== DATASET CONTENT ==
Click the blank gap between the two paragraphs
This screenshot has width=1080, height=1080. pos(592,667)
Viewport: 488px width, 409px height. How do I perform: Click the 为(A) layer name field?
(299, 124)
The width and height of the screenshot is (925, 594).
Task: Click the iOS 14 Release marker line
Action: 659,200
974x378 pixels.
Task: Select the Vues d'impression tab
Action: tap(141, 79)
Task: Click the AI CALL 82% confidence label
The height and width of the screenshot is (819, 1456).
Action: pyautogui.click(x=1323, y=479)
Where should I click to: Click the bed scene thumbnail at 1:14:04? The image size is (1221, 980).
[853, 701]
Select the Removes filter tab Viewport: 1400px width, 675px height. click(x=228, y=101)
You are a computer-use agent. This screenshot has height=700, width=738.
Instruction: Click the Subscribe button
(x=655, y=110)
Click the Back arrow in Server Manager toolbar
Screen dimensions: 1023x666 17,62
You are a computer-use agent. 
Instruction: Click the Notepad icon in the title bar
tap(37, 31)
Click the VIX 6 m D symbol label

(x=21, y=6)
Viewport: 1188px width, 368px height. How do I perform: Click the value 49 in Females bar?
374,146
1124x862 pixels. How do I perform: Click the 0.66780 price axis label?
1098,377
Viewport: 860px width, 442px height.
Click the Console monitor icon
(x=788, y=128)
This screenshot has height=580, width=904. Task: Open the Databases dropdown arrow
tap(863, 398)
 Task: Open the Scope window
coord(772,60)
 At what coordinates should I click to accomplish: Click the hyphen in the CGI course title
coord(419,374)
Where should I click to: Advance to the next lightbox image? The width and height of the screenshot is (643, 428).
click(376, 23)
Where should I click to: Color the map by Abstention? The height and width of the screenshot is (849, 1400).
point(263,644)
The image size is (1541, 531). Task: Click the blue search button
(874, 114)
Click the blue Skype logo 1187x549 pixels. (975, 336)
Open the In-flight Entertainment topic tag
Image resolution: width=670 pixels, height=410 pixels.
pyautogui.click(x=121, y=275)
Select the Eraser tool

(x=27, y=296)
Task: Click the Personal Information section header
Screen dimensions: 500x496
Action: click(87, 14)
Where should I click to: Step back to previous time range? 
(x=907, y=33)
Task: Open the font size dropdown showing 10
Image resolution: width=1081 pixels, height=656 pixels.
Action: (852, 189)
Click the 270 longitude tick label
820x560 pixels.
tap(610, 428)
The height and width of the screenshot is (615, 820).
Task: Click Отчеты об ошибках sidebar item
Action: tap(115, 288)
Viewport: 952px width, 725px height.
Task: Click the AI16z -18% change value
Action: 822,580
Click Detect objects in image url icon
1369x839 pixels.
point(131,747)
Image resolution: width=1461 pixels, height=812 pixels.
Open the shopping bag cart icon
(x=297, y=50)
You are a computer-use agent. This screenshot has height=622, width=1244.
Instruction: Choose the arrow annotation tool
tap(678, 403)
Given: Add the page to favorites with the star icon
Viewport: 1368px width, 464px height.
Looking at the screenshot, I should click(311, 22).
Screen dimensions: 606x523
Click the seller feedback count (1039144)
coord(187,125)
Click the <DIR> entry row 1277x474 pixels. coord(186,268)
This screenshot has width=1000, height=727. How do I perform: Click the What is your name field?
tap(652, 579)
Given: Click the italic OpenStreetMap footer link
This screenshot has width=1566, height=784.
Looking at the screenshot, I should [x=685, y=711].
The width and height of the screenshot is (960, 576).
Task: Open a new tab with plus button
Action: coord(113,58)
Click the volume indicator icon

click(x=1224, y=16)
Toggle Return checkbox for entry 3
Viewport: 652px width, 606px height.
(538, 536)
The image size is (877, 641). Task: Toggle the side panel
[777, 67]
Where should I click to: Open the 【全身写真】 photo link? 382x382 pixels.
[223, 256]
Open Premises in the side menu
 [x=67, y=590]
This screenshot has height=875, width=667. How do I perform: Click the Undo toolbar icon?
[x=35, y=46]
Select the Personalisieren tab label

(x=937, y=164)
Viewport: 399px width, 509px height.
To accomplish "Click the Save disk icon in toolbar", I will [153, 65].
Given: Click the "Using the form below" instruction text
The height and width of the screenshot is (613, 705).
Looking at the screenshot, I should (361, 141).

== EXERCISE PROMPT ==
Count how many lines of the data include the word "entry". Your reply should be that number alone.

== TASK OUTPUT ==
2